Source:Bill Musgrave, American Gold Exchange
AustinGold fell 0.6% to close near $1,935 as the dollar rose ahead of tomorrow's CPI release, pressuring alternative stores of value. It was the metal's lowest finish in three weeks.
The consumer price index for August is widely expected to show inflation rising by 0.6%, the biggest increase in 14 months. The headline annual rate is expected to climb from 3.2% in July to 3.6% in August. But the Fed is not expected to be alarmed at this apparent jump. Why not? Because almost all of it comes from oil. Crude has surged nearly 25% since July.
So-called core inflation, factoring out volatile food and energy costs, is projected to have risen just 0.2% for the month, well in line with the recent trend towards softer inflation. The annual core rate is expected to fall from 4.7% in July to 4.3% in August, a 22-month low.
Benchmark 10-year Treasury yields edged slightly lower as traders anticipate that the Fed will respond more to the core rate than the headline number, keeping interest rates unchanged when it meets next week on monetary policy.

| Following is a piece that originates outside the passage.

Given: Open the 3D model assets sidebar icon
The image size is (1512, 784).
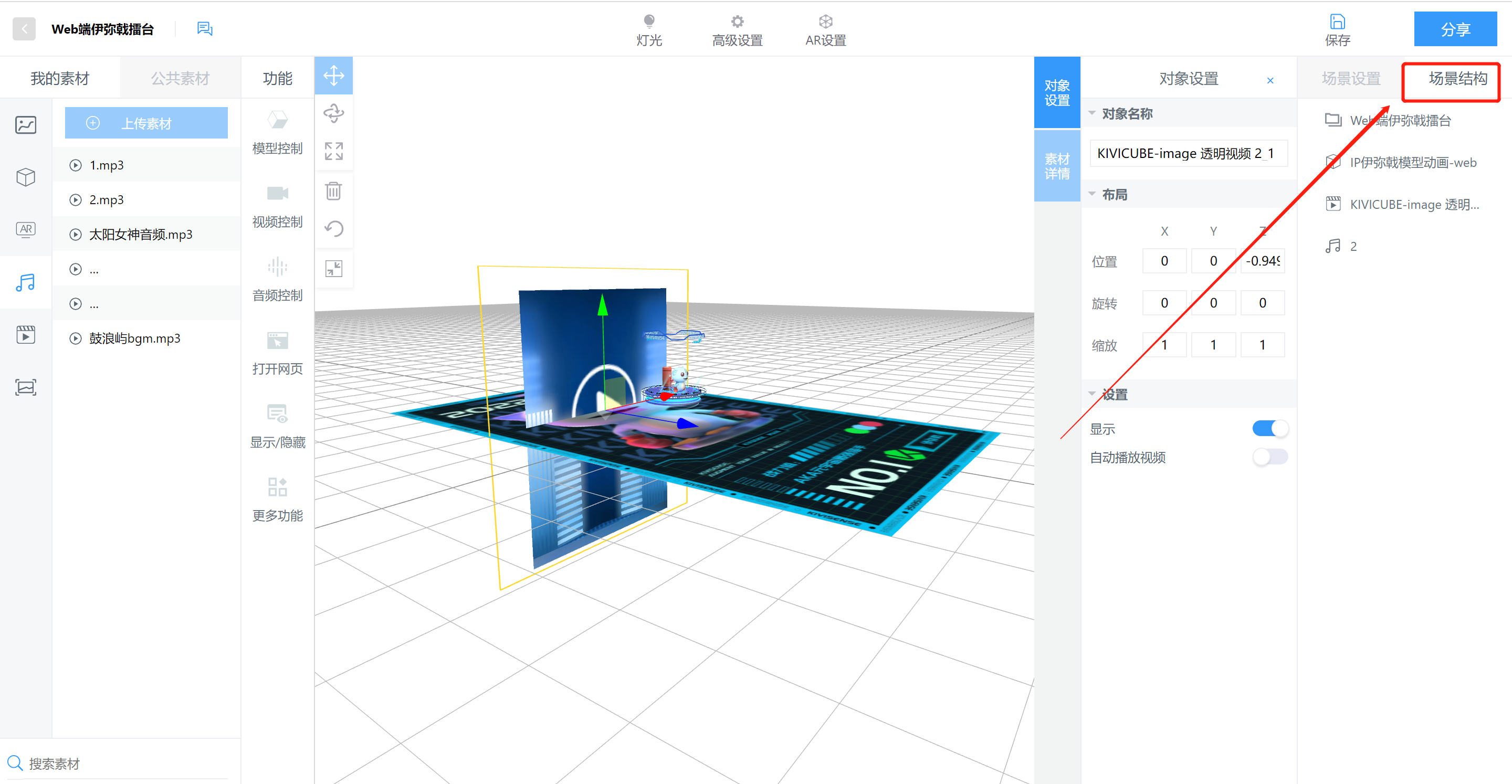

The dollar gained 0.4% as the yen retreated after Japan's Hiroshige Seko, a prominent lawmaker, said his preference is to keep monetary policies ultra-loose. The statement contradicted BOJ Governor Kazuo Ueda's indication yesterday that negative interest rates could end this year. A stronger dollar pressures gold by making it pricier overseas.
The other precious metals were higher, with silver rising 0.1% while platinum and palladium picked up 1.2% and 2.1%, respectively.
At the Comex close: December gold lost $12.10 to 1,935.10; December silver added 2 cents, to $23.40; October platinum rose $10.50 to $912.80; and December palladium advanced $26.10 to $1,245.30 an ounce.